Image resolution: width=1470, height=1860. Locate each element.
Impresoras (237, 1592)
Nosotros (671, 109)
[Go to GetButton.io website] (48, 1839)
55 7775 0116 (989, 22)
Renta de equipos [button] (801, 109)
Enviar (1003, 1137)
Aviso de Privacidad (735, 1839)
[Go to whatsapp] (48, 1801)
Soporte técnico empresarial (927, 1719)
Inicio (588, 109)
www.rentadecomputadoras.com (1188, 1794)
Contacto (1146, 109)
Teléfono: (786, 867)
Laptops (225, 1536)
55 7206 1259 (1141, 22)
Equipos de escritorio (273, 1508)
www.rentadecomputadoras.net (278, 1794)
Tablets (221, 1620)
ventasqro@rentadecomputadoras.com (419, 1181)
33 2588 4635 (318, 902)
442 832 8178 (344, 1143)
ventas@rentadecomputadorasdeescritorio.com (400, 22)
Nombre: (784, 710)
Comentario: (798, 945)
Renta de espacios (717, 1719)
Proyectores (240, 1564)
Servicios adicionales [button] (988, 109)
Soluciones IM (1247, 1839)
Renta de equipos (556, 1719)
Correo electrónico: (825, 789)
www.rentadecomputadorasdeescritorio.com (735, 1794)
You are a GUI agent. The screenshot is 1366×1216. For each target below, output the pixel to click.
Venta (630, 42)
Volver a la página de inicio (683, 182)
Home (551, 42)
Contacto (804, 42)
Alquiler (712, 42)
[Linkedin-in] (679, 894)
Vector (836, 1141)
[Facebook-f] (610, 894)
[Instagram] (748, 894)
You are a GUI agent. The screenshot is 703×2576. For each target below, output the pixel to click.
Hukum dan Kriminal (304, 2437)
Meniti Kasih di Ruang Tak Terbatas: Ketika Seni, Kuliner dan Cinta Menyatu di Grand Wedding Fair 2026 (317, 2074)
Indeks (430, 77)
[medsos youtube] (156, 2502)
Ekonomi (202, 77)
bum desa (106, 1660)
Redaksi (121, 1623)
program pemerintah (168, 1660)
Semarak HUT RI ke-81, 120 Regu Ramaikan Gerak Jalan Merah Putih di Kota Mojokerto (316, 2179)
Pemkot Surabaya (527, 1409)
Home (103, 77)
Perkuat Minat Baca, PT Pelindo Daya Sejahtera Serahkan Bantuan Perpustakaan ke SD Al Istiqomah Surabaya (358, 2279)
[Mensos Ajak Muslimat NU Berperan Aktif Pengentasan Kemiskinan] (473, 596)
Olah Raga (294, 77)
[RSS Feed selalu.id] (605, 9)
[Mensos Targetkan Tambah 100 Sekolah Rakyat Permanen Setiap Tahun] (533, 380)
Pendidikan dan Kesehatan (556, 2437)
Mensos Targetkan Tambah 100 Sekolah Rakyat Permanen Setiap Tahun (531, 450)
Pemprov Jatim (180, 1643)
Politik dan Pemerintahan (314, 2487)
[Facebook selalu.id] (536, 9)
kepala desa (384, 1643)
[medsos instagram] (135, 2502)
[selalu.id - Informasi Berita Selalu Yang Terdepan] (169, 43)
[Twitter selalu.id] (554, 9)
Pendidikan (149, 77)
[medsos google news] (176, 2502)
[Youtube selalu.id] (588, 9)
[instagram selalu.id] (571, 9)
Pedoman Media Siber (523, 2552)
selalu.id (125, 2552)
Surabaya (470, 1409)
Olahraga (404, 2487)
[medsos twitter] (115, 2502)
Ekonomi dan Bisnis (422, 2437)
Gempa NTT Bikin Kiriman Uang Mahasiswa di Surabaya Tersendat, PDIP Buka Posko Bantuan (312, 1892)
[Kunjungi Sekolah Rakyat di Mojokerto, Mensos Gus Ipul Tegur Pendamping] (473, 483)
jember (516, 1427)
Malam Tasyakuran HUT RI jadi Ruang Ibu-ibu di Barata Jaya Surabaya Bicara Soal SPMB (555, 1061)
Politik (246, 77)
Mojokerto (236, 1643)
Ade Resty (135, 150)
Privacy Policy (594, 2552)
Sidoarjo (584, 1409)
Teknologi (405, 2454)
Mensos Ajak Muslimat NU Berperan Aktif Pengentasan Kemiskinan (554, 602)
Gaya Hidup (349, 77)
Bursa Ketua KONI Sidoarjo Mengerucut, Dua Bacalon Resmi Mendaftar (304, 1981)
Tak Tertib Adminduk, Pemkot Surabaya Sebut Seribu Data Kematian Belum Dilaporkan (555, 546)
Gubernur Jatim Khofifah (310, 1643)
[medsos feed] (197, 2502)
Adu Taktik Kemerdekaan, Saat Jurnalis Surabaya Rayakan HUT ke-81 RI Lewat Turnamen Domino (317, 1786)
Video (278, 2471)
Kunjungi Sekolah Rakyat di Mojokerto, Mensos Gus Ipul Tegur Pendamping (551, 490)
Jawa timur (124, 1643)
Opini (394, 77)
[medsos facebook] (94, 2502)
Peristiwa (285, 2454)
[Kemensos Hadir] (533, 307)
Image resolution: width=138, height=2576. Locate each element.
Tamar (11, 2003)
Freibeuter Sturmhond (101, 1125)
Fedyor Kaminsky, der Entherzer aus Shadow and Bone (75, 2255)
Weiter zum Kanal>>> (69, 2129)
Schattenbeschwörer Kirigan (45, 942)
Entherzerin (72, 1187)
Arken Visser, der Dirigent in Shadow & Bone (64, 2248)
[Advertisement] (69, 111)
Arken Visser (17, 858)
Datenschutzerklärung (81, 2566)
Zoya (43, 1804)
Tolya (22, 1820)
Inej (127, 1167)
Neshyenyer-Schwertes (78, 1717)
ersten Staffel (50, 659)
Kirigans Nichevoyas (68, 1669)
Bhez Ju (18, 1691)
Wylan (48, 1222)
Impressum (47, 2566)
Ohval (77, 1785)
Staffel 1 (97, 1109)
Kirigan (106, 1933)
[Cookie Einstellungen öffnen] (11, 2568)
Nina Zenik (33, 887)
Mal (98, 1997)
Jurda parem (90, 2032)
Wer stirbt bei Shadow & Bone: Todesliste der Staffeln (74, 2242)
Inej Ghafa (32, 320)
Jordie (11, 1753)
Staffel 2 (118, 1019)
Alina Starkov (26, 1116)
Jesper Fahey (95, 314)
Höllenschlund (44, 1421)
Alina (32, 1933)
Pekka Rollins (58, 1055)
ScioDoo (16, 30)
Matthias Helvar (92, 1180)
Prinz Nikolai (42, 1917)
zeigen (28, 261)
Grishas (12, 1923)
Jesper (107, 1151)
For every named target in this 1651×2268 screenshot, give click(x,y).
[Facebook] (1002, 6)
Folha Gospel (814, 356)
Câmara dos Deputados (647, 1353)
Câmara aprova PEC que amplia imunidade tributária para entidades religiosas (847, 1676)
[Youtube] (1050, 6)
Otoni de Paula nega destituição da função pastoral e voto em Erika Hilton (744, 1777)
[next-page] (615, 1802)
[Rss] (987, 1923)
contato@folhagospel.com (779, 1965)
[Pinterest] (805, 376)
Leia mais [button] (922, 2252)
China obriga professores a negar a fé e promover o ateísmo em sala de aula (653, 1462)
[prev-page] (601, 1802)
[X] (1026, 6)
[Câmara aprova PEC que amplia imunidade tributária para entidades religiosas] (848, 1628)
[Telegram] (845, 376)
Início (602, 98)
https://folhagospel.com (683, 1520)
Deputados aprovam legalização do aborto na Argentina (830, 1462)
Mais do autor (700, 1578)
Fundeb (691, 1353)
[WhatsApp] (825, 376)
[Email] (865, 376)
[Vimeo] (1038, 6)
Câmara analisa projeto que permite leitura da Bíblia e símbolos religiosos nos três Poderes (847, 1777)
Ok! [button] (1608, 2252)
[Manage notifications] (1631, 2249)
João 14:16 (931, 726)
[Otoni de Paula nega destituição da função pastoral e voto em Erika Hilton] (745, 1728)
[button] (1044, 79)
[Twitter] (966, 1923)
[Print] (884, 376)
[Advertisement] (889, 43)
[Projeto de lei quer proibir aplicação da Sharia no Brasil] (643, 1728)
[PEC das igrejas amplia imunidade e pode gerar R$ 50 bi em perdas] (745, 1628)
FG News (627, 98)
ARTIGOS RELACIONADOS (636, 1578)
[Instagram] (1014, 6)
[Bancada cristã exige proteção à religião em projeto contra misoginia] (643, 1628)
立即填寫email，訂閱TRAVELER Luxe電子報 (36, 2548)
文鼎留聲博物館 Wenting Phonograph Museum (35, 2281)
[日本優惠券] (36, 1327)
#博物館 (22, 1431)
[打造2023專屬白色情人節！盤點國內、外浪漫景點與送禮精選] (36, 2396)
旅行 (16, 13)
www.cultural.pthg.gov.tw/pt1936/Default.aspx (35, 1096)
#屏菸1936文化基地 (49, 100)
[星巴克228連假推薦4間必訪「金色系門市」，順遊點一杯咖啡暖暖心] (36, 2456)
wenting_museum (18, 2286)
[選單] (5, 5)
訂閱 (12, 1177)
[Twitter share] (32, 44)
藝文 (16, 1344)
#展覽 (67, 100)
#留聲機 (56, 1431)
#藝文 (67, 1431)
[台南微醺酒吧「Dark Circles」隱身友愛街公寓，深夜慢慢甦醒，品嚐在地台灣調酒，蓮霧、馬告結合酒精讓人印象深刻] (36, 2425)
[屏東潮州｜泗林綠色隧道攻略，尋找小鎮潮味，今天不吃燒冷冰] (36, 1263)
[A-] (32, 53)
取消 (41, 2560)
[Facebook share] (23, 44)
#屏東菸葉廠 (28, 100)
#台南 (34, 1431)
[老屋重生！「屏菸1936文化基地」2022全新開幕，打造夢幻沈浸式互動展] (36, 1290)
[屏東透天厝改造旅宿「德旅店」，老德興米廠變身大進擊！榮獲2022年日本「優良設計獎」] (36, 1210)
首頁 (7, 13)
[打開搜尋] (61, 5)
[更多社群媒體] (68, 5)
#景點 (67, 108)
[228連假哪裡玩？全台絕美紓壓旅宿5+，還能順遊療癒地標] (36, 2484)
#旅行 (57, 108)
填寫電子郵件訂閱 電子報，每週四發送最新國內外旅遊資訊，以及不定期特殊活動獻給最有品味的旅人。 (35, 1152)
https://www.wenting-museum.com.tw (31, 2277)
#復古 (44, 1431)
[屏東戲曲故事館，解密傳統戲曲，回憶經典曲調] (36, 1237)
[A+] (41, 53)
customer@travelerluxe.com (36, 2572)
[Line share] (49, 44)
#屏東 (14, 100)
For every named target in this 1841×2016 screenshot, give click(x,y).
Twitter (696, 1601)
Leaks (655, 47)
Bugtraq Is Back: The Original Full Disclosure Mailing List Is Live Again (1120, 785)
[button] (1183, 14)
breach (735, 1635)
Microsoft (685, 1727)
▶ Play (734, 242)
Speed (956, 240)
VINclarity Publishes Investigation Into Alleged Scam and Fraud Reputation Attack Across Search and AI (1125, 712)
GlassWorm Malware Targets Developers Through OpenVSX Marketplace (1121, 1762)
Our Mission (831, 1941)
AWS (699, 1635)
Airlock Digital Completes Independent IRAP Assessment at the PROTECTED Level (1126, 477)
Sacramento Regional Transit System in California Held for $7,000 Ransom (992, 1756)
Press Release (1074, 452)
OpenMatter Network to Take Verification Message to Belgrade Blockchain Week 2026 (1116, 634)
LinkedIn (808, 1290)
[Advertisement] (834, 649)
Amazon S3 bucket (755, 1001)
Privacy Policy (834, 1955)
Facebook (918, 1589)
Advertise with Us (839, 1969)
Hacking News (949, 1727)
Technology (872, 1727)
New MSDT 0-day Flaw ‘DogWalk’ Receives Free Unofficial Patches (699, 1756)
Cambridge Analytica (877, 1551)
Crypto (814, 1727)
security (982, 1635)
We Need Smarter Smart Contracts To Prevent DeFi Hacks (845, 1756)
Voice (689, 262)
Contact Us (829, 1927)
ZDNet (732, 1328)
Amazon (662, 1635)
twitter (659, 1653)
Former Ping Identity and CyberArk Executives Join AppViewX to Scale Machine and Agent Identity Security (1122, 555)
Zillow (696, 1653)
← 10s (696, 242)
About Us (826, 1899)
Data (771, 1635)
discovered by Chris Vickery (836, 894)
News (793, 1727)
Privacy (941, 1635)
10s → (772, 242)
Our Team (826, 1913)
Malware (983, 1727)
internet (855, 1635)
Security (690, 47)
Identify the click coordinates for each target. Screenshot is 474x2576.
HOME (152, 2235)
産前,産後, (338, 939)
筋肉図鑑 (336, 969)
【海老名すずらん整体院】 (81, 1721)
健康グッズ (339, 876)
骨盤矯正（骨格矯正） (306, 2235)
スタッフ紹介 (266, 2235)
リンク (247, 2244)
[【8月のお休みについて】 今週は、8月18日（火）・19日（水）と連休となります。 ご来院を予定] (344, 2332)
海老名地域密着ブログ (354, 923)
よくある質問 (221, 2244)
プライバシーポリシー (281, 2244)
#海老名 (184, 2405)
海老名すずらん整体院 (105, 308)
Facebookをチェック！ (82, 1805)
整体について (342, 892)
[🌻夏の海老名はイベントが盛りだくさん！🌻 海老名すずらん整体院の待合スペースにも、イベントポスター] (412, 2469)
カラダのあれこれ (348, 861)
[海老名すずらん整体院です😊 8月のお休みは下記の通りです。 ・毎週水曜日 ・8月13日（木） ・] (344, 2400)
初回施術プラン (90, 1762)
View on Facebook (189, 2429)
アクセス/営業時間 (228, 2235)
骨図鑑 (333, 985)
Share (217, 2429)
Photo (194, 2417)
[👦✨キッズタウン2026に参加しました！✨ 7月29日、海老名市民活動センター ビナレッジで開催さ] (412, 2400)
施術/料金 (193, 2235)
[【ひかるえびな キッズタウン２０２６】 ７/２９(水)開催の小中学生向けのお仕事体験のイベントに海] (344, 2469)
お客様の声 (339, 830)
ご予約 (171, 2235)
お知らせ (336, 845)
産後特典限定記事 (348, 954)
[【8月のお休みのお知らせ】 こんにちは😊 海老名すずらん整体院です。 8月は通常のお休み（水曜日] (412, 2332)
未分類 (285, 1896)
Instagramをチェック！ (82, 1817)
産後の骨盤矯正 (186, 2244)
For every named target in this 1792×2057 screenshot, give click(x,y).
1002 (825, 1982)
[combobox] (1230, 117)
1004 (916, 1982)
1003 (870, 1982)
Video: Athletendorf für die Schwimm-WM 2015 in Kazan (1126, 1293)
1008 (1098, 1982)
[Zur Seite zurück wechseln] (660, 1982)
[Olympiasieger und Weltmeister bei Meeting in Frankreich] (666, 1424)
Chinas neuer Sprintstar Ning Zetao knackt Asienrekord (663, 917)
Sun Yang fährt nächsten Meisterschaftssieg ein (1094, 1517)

:::

EXERCISE REQUIREMENTS |
Retype only this range exactly: the first line of the data through the line where "Proyectores (240, 1564)" appears.

ANSWER TO THIS EXERCISE |
Image resolution: width=1470, height=1860. Locate each element.
Impresoras (237, 1592)
Nosotros (671, 109)
[Go to GetButton.io website] (48, 1839)
55 7775 0116 (989, 22)
Renta de equipos [button] (801, 109)
Enviar (1003, 1137)
Aviso de Privacidad (735, 1839)
[Go to whatsapp] (48, 1801)
Soporte técnico empresarial (927, 1719)
Inicio (588, 109)
www.rentadecomputadoras.com (1188, 1794)
Contacto (1146, 109)
Teléfono: (786, 867)
Laptops (225, 1536)
55 7206 1259 (1141, 22)
Equipos de escritorio (273, 1508)
www.rentadecomputadoras.net (278, 1794)
Tablets (221, 1620)
ventasqro@rentadecomputadoras.com (419, 1181)
33 2588 4635 (318, 902)
442 832 8178 (344, 1143)
ventas@rentadecomputadorasdeescritorio.com (400, 22)
Nombre: (784, 710)
Comentario: (798, 945)
Renta de espacios (717, 1719)
Proyectores (240, 1564)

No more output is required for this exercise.